*** Block opens ***

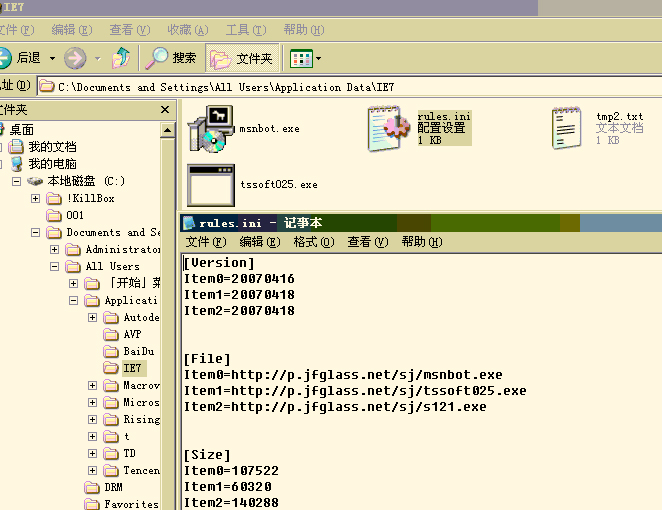This screenshot has width=662, height=510.
Task: Toggle the Folders (文件夹) pane button
Action: click(x=241, y=58)
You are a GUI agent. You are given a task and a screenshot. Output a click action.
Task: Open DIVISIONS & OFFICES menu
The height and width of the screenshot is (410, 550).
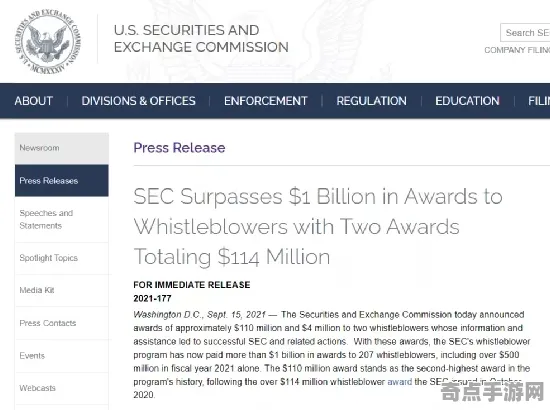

*** Block closes ***

> How to complete this task
All lines from the one that contains "Task: Open DIVISIONS & OFFICES menu" through the last line of the data should be retyped exactly, with the pictures left out.

> Answer to the problem
Task: Open DIVISIONS & OFFICES menu
The height and width of the screenshot is (410, 550).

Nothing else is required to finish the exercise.